Examining the generalizability of these results with other bilinguals, Asian language speakers evidenced stronger AoA effects and significantly lower accuracy on the listening and reading tasks than European language bilinguals. This finding is in line with the proposals of Hernandez and Li, wherein the lexical difference between L1 and L2 influences levels of lexical attainment, as is evident in greater AoA effects in Chinese-English bilinguals than in Spanish-English bilinguals.
In general, the results of this study show individuals who immigrate at a young age tend to switch dominant languages from L1 (Mandarin) to L2 (English), whereas older immigrants tend to maintain their dominant language. However, the maintenance of L1 as the dominant language was influenced by the extent to which English was spoken at home. This suggests it is not merely AoA effects on the ability to acquire the lexical aspects of L2 that prevents greater L2 attainment, but perhaps a combination of factors, including the extent to which the “language of life” is expressed in L2 rather than L1. Thinking back to Harris, Gleason, and Aycicegi (2006), it would be interested to see the extent to which a late learner who is immersed in the L2 language and culture, such as being married to a native speaker, would have less difficulty detecting grammatical errors than a late learner who remained in a household where L2 and accompanying cultural practices were intact. However, this again makes me think of my own step-mother, who would very likely have great difficulty detecting all the grammatical errors in a listening task. If she performed poorly on the tasks in this study, one could assume AoA effects in her ability to acquire English are present to a large extent. She is an individual who speaks L2 to her husband, her children, her step-children, her coworkers, and her friends on a daily basis – in other words, her language of life has been English for the last 25 years of her life. The only remaining contact she has with L1 is in conversations with her sisters. Despite the length of time she has been in the U.S. and living in an English speaking household, she is less than proficient in her ability to speak English, particularly in her pronunciation of English words which, according to this study, would have resulted in lower attainment by her eldest daughter, which did not prove to be the case. However, her eldest daughter was only six when she arrived, and was less than proficient in Vietnamese. Her daughter’s superior attainment of English (such that she sounds no different than a native speaker) fits with the conclusions of this study that younger immigrants tend acquire L2 to a higher proficiency and even switch dominant languages from L1 to L2, and perhaps her younger age of arrival cancels out the effects of her mother’s lower language proficiency.

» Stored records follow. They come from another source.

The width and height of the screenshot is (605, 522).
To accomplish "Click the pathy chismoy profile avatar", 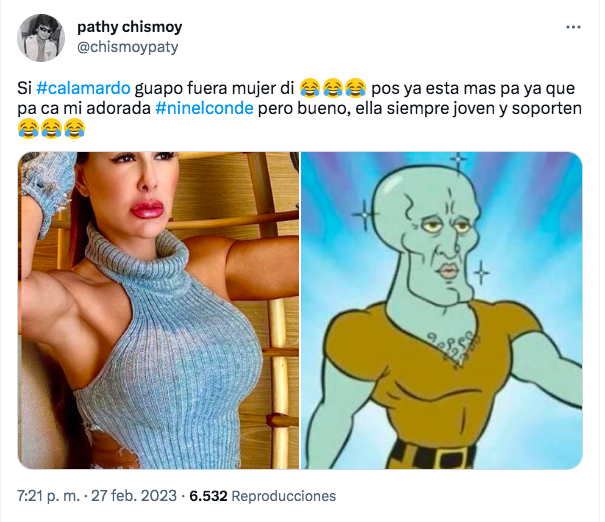I will pyautogui.click(x=41, y=38).
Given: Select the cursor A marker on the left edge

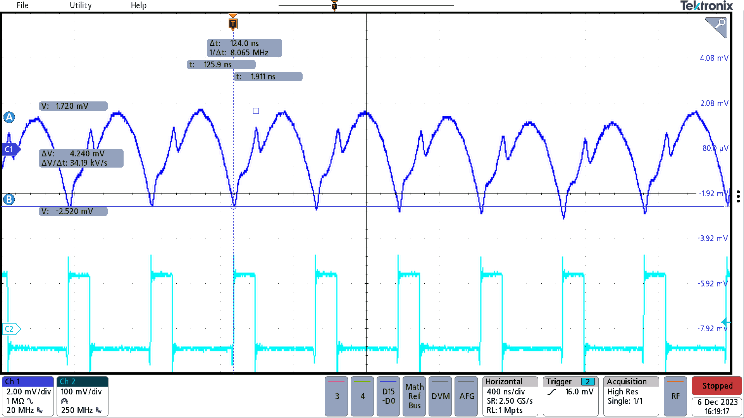Looking at the screenshot, I should pos(9,117).
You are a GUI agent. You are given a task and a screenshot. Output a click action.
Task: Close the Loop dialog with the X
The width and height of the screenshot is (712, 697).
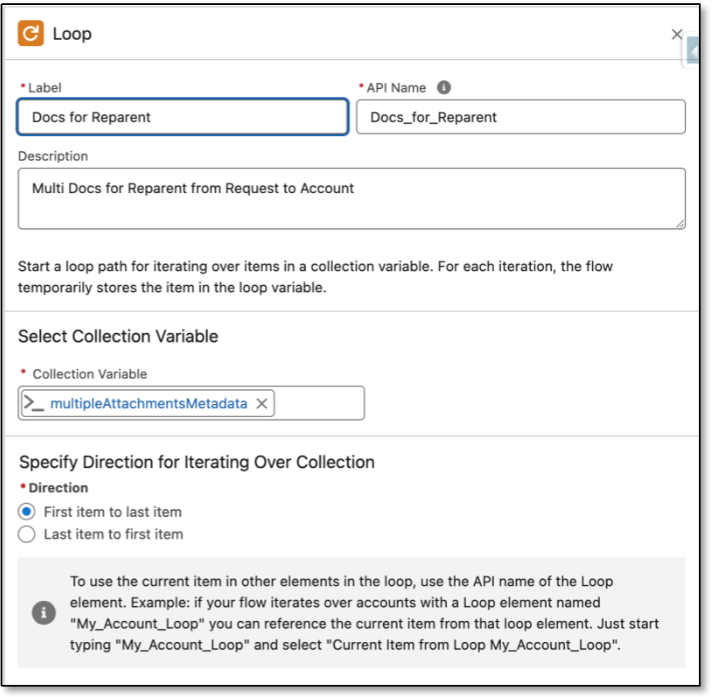pos(676,35)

In sum, this study, by focusing on differences in grammatical ability, lends support to the proposal by Hernandez and Li (2007) that perhaps AoA effects are the result of a critical period for sensorimotor processing, which in turn affects the ability to discern lexical differences between L1 and L2, and therefore affects grammatical accuracy and attainment in L2. It would be interesting to see further studies of late learners, in which differences in environmental and social factors and their relationship to overall L2 attainment are explored.

Week 5: Language Acquisition and Processing (Part 1)

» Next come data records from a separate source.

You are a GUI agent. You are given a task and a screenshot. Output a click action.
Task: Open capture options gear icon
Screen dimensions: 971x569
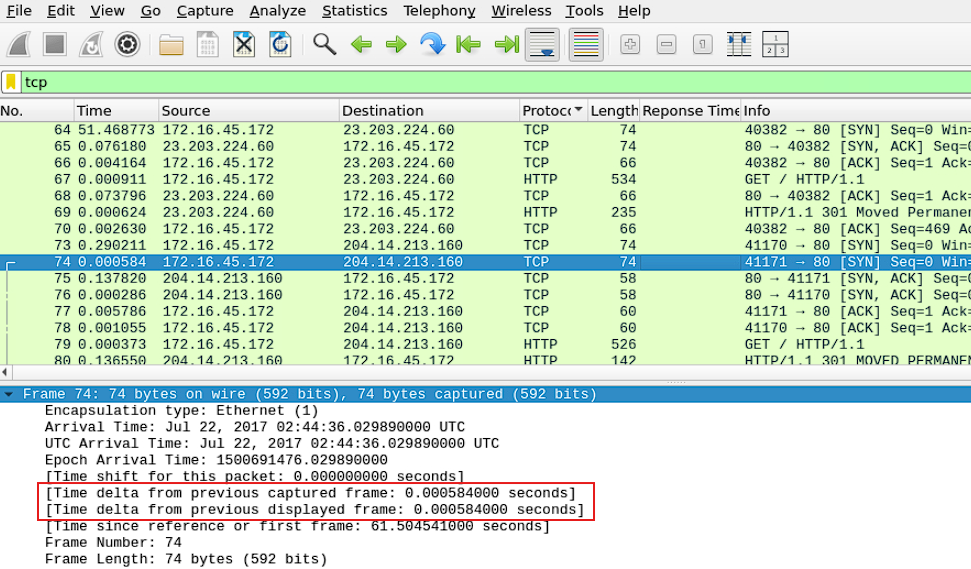(127, 45)
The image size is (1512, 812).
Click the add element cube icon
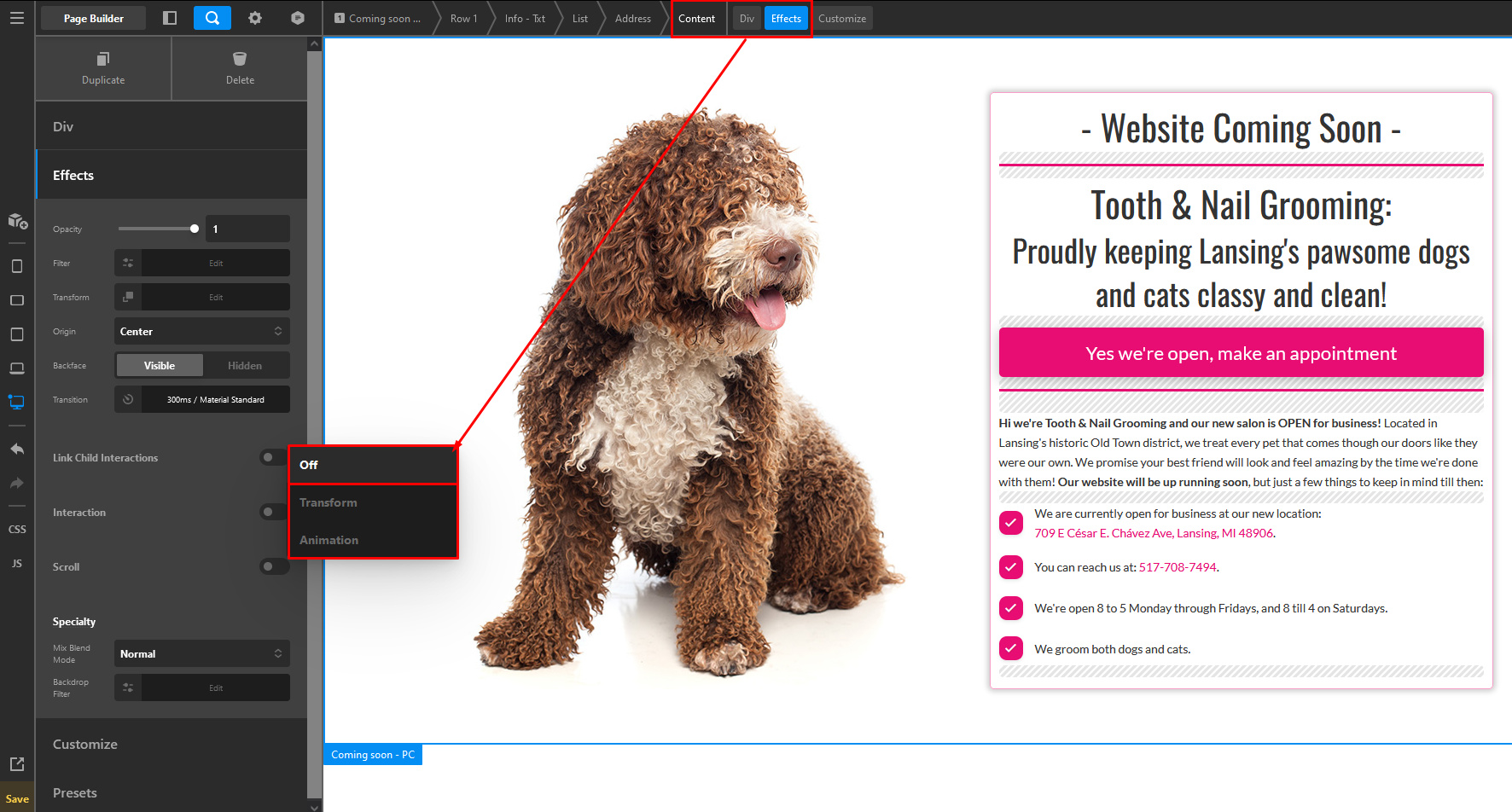tap(17, 222)
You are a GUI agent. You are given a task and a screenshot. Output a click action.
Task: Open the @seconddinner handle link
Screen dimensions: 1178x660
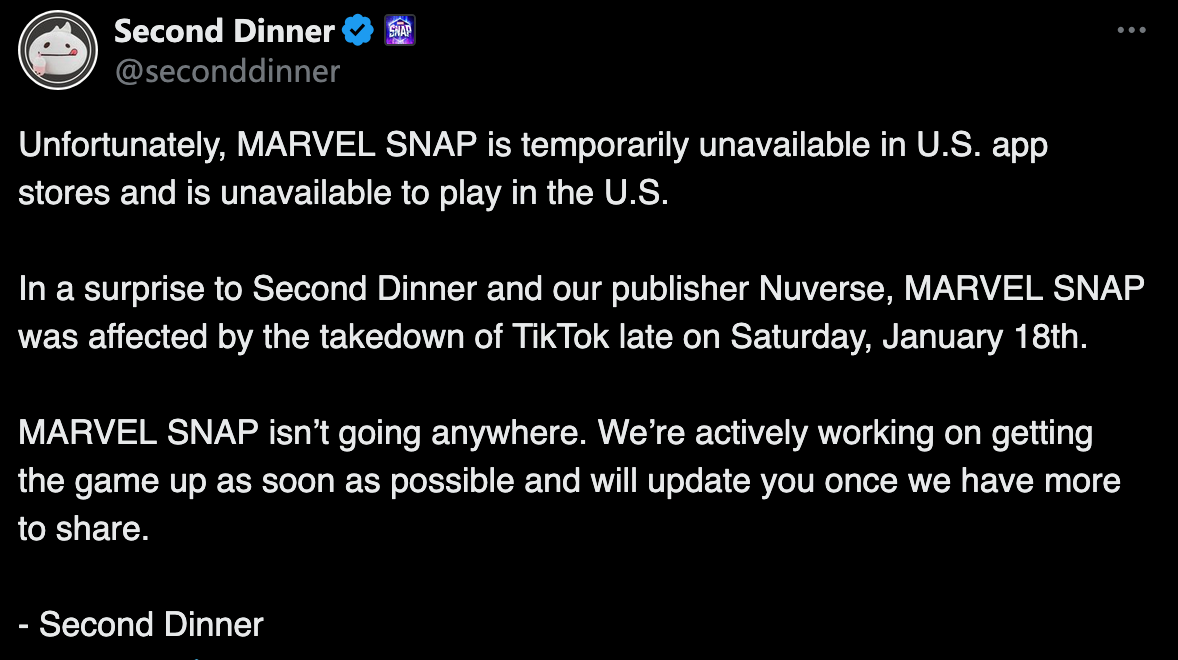point(227,71)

Hernandez, A.E., & Li, P. (2007). Age of acquisition: It’s neural and computational mechanisms. Psychological Bulletin, 133, 638-650.

This article explores possible neural and computational underpinnings of AoA effects, and presents an argument for specific aspects of language acquisition that are more susceptible to AoA effects. Hernandez and Li first present a few of the existing theoretical accounts of AoA. Brown and Watson (1987) propose AoA effects in word learning are the result of “phonological completeness,” whereby early-learned words are stored holistically (thus more easily retrieved), while late-learned words are fragmented and need to be reconstructed. However, this theory has been disputed based on the fact that in a segmentation task reaction times were found to be faster for early-learned words than late-learned words, which the authors suggest is counter to what should be the case if the late-learned words were already fragmented. (This argument was a little difficult to follow simply because the article does not explain what a “segmentation task” actually is.) Another theory of AoA effects is the “cumulative frequency” hypothesis. This theory proposes early-learned words are more easily accessed because of the additive effects of their frequent usage over time. Late-learned words, according to this theory, would have been encountered less frequently and therefore would be less easily accessed. However, research in older adults did not find AoA effects of specific words to increase with age.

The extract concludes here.